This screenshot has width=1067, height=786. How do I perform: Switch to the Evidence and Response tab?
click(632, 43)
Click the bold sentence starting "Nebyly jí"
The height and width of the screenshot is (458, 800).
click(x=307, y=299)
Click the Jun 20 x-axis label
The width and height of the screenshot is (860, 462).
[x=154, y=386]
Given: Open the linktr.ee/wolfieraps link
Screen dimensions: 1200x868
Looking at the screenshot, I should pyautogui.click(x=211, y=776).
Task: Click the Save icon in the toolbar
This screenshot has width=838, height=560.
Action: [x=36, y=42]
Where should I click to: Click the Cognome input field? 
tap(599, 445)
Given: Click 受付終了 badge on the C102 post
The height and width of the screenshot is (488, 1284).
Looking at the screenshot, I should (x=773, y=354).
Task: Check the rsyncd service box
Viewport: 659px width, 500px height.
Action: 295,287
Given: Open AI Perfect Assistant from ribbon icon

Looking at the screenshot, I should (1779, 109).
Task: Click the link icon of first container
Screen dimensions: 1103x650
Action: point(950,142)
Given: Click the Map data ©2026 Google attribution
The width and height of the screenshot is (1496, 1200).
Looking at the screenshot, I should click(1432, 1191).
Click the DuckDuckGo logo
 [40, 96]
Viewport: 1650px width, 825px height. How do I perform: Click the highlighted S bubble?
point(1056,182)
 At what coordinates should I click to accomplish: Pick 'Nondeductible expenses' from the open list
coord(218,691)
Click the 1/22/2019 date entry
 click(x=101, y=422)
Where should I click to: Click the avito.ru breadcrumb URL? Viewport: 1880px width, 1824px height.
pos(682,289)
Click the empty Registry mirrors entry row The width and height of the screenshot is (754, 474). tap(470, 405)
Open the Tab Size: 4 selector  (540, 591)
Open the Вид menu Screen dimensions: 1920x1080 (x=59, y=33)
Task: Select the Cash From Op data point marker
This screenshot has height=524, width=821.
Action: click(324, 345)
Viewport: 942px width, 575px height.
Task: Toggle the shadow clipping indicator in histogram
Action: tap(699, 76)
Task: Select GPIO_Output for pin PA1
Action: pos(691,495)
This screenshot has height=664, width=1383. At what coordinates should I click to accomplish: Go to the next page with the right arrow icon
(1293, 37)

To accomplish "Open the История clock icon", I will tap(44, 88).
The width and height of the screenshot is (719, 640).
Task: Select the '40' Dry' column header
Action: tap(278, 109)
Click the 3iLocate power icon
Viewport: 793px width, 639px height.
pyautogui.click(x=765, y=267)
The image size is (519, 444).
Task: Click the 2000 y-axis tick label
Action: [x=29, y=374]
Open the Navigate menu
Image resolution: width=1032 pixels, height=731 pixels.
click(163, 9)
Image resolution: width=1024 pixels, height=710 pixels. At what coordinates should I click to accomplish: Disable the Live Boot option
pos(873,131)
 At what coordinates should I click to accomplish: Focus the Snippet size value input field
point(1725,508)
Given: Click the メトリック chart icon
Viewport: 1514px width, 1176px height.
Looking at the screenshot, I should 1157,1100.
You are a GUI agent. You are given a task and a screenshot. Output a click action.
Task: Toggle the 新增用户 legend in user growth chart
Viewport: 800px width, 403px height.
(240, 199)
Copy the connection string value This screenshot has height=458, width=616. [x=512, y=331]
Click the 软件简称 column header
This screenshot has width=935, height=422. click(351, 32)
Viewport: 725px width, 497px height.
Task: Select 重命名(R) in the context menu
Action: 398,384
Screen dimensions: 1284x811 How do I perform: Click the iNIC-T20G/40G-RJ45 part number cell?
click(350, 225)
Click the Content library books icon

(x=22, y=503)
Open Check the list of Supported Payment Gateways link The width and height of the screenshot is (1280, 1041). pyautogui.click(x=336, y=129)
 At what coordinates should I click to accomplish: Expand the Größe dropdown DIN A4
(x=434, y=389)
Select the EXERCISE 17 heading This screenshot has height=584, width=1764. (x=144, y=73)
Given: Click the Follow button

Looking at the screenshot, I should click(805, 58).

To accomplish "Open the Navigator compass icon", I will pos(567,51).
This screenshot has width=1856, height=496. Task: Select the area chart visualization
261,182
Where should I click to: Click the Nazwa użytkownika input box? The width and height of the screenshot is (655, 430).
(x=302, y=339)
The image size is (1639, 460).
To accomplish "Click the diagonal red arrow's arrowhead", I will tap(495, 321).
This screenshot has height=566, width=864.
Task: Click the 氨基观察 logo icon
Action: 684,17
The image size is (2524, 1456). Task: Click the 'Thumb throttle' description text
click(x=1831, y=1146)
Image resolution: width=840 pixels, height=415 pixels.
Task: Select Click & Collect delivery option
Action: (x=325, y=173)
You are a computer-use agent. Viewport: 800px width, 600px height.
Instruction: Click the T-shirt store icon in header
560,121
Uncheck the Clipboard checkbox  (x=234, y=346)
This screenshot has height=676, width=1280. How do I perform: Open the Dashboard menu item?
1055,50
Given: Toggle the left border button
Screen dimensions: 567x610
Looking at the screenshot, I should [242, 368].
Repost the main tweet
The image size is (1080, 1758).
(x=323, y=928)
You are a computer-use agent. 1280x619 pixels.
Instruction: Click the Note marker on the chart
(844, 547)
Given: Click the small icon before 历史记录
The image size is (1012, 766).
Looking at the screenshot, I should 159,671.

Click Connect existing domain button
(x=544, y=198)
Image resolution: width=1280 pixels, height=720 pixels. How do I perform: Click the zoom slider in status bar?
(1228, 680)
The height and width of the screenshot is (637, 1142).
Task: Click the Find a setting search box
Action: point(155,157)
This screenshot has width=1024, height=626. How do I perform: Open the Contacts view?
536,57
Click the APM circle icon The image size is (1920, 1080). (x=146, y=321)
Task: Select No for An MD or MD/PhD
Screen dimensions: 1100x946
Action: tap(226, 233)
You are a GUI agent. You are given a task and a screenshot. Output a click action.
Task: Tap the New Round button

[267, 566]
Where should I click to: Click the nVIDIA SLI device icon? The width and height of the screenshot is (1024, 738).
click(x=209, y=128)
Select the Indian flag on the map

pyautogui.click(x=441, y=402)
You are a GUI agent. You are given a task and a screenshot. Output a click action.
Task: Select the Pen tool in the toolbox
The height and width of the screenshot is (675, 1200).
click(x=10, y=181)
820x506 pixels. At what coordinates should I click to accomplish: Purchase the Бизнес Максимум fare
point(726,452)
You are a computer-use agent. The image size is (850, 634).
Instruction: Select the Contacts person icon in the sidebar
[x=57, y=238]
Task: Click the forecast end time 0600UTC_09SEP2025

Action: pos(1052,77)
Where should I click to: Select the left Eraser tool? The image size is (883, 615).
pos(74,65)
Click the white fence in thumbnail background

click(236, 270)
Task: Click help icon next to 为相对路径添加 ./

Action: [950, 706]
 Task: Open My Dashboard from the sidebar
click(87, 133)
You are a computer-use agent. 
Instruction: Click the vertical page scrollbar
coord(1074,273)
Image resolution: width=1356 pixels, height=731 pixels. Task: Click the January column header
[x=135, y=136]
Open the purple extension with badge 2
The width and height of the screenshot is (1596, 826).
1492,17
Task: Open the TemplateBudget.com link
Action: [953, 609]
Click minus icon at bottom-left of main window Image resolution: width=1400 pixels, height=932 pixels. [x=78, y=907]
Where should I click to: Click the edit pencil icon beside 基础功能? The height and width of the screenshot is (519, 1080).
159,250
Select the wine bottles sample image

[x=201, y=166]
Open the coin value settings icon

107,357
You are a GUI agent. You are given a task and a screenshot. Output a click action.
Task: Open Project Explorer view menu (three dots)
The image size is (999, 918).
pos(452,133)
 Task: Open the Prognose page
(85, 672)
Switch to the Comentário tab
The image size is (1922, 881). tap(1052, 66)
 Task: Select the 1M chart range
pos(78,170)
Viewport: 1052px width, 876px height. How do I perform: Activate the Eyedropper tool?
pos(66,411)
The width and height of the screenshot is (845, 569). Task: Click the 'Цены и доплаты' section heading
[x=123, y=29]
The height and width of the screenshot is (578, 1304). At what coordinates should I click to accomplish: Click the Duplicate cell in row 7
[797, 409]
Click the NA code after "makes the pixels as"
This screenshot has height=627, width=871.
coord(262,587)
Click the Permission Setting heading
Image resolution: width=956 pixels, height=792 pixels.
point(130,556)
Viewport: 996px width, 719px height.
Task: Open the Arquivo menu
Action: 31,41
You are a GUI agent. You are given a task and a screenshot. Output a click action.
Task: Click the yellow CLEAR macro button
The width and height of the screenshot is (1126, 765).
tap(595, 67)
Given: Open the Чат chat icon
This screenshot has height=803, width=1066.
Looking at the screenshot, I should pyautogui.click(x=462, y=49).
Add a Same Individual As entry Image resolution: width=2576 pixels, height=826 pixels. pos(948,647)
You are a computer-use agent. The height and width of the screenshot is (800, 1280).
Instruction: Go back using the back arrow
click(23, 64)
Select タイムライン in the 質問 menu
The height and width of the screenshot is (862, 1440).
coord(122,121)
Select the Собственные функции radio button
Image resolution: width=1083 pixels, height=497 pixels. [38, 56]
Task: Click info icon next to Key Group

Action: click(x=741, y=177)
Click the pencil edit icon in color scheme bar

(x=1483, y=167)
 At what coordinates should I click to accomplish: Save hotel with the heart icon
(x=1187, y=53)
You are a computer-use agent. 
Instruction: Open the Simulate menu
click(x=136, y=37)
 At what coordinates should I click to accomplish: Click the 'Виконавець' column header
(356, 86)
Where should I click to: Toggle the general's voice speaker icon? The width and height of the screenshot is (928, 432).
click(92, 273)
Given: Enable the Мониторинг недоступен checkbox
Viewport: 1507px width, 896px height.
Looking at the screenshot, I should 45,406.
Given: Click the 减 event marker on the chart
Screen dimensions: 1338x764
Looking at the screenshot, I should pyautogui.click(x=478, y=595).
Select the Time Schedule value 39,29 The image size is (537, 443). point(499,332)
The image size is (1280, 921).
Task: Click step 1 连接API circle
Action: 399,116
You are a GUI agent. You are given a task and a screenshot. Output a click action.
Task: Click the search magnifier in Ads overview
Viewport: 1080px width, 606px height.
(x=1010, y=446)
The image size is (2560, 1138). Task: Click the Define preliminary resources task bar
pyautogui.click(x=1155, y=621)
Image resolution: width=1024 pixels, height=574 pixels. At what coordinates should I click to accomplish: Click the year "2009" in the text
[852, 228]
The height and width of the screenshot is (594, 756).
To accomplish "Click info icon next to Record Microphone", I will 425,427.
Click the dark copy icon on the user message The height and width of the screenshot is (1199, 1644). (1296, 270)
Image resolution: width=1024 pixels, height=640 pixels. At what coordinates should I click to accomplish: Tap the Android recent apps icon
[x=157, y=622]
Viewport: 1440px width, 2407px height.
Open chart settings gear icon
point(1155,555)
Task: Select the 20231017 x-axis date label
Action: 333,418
* * * * * * *
Your objective: Please give back, exactly as it stands above, the stretch from the line with "Given: Click the 减 event marker on the chart" through the line with "Click the dark", and no line outside it.

Solution:
Given: Click the 减 event marker on the chart
Screen dimensions: 1338x764
Looking at the screenshot, I should pyautogui.click(x=478, y=595).
Select the Time Schedule value 39,29 The image size is (537, 443). point(499,332)
The image size is (1280, 921).
Task: Click step 1 连接API circle
Action: 399,116
You are a GUI agent. You are given a task and a screenshot. Output a click action.
Task: Click the search magnifier in Ads overview
Viewport: 1080px width, 606px height.
(x=1010, y=446)
The image size is (2560, 1138). Task: Click the Define preliminary resources task bar
pyautogui.click(x=1155, y=621)
Image resolution: width=1024 pixels, height=574 pixels. At what coordinates should I click to accomplish: Click the year "2009" in the text
[852, 228]
The height and width of the screenshot is (594, 756).
To accomplish "Click info icon next to Record Microphone", I will 425,427.
Click the dark copy icon on the user message The height and width of the screenshot is (1199, 1644). (1296, 270)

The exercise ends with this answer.